Giancarlo Stanton is off the board. Shohei Ohtani is off the board. So where will teams looking to make a big offseason splash turn next?
Stanton's reported trade to the New York Yankees and Ohtani's decision to sign with the Los Angeles Angels seem to have officially cleared the path for offseason activity to pick up, just in time for the Winter Meetings, which begin Monday in Florida.
And while a recent report from The Athletic's Ken Rosenthal said that the White Sox are unlikely to trade Jose Abreu this offseason, you have to wonder if certain teams that missed out on Stanton and Ohtani might give Rick Hahn a call to inquire about the first baseman and his middle-of-the-order bat.
While all these teams aren't necessarily — or even remotely — a fit for Abreu, the San Francisco Giants and St. Louis Cardinals both had trades rejected by Stanton, and the Cubs, Giants, Los Angeles Dodgers, Texas Rangers, San Diego Padres and Seattle Mariners all made Ohtani's list of finalists but didn't land the Japanese import.

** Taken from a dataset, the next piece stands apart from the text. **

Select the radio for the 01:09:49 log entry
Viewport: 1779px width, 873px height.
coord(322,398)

That's a lot of teams that just got a no from one or both of baseball's biggest offseason targets — not to mention the teams that couldn't get into the running in the first place.
Now, there are a lot of bats on the free-agent market, and several of the biggest ones are first basemen, no doubt affecting the market for and the likelihood of an Abreu trade. Still out there for the taking are J.D. Martinez, Eric Hosmer, Mike Moustakas, Lorenzo Cain and Carlos Santana, among others. All those guys cost is money, as opposed to one or multiple top prospects.

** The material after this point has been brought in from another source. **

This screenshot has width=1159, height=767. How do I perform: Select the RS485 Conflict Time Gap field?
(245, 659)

But Abreu's numbers over the past four seasons should at least attract the attention of a large number of teams. He's one of just three players ever (along with Joe DiMaggio and Albert Pujols, which is good company to be in) to hit 25 home runs and rack up 100 RBIs in each of his first four major league seasons. Last year, he hit 33 homers, drove in 102 runs, had a career-high 43 doubles, struck out a career-low 119 times and slashed .304/.354/.552. And Abreu is under team control for only two more seasons, meaning that any team that would trade for him wouldn't be taking on a significant amount of long-term risk in having to pay an exorbitant amount for a player moving out of his prime years.
Now, as mentioned, Rosenthal reported just a few days ago that the White Sox are likely to hang on to Abreu this offseason, citing both that aforementioned free-agent market for first basemen and a potentially high asking price. The Boston Red Sox have reportedly been interested, but the White Sox have been reportedly asking for an awful lot in return, with Hahn perhaps looking to acquire a package similar to the ones he got in deals that shipped Chris Sale, Adam Eaton and Jose Quintana away from the South Side.
But now there are teams looking to bring in an impact bat that were hoping for Stanton or Ohtani. Without them, does desperation kick in? Does the price seem a little less unreasonable? The Red Sox are especially worth noting, as they just saw their division rivals add a guy who hit 59 home runs last season and team him with another guy who hit 52 home runs last season to create the most formidable middle of the order in baseball. That could provide some extra motivation to make a move for Abreu.
Remember, too, that should Abreu start the 2018 season with the White Sox, it doesn't mean he'll end it with the White Sox — barring a still-to-come announcement of a contract extension, of course. So all these teams that missed out on Stanton and Ohtani could possibly still be looking to add a big bat a few months down the road.
The trade of Stanton has huge implications on every team in baseball, it would seem, with the very least of those being that regular offseason business can officially get started. For the White Sox, the effects could be significantly bigger than that.